> _READING PASSAGE_
++++++++++++++++++++

Interesting thread...

My spontaneous suggestions in the "British section" were mentioned already, the Napier Deltic and BRM V16. The "boat anchor" BRM H16 maybe...

Italy: Ducati Desmo, I didn't think of that, but very interesting... My ideas would have been the Alfa Romeo Tipo B straight 8, and of course the Ferrari Colombo V12.

Germany (of course, I come from there): The Auto Union V16 with its single cam, and horizontal pushrods to drive the exhaust valves (and, also very interesting, the triple overhead cam twin-supercharged V12) of the silver arrow era (I have a few drawings for these), and if Desmo is wanted, but a twin is too simple: 1954 Mercedes M196, straight 8, Desmo valvetrain, central camshaft drive and power takeoff, mechanical direct injection... 
Or a 1967 Porsche 771 8-cylinder boxer engine? Air cooled, 4 shaft driven (yes, by 4 individual shafts) overhead camshafts...

France: Since the Bugatti twin camshaft engines have already been beautifully made and presented here, the single camshaft, 3-valve Type 35 engine, a work of art. Again straight 8, N/A or supercharged. I work on this, but it has been in the works for the last ten years, and might take another few... So I could share some of my CAD data, based on original works drawings, for an 1:3 version (20 mm bore), if this data comes into "good hands".

USA: The Ardun hemi overhead valve conversion of the Ford flathead V8. 

Japan: Since Wankel engines were already mentioned, the ultimate screamer, the 4 rotor engine with variable length intake of the LeMans winning Mazda 787B. Or Hondas 1965 1500cc V12 engine for their Formula 1 car back then.


----------



## Peter Twissell (Jun 27, 2022)

How about the Moto Guzzi V8?
At 500cc and 44 x 41mm, it's almost a model engine in full size!
At half scale, the dimensions would be quite reasonable for modelling.


----------



## Eccentric (Jun 27, 2022)

++++++++++++++++++++

Can you carry the forum thread on historic engines worth building as models forward from its last line?

> _INFORMATION SUPPLIED_
++++++++++++++++++++

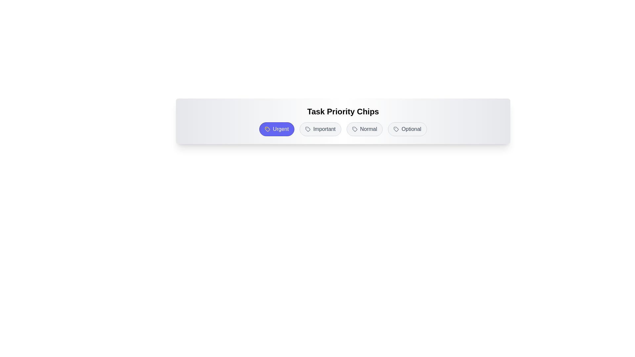 The image size is (635, 357). What do you see at coordinates (407, 129) in the screenshot?
I see `the chip labeled Optional` at bounding box center [407, 129].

++++++++++++++++++++

> _WRITTEN RESPONSE_
Not a V8, but certainly would be a challenge:







I saw a full size replica running at Oshkosh Air Venture a few years back, pretty amazing.  The crank is stationary and the cylinders spin with the prop.


----------



## mayhugh1 (Jun 27, 2022)

stevehuckss396 said:


> I was just curious with all the posts with suggestions, if anything has struck a nerve. Are you considering any of the suggestions? Is there something you have thought of on your own?
> 
> Not sure if it would be your cup of tea but I have for many years thought about the GM twin six. Gm made a 351 inch v6. For the fire engines and big trucks they made a v12 version. The block was cast as a 12 and then the v6 parts put on it. 4 v6 heads, valve covers, exhaust manifolds,  etc. Very unique. If I ever finish the 500 projects I have started I would like to do one in 1/5 scale.


Thanks to all for your suggestions.

I'm currently working on the CAD for a 1/3 scale 289 Ford HiPo V8. The crank and camshaft are essentially completed, and block is probably 60% finished. The complex detail at the front of the block has been a struggle using the source material I had available. George graciously sent me a full size SW model of the Ford 302 which has become invaluable in my effort.

I discovered a SW command that would allow me to scale George's model, and I considered just using it in its entirety. The problem is that a number of changes must be made to it in order to use practical size cutters on my Tormach. My goal is to let the machine do all the complex filleting and smoothing since I'm sure that, unlike George, I'd screw the thing up while attempting it with a Dremel tool.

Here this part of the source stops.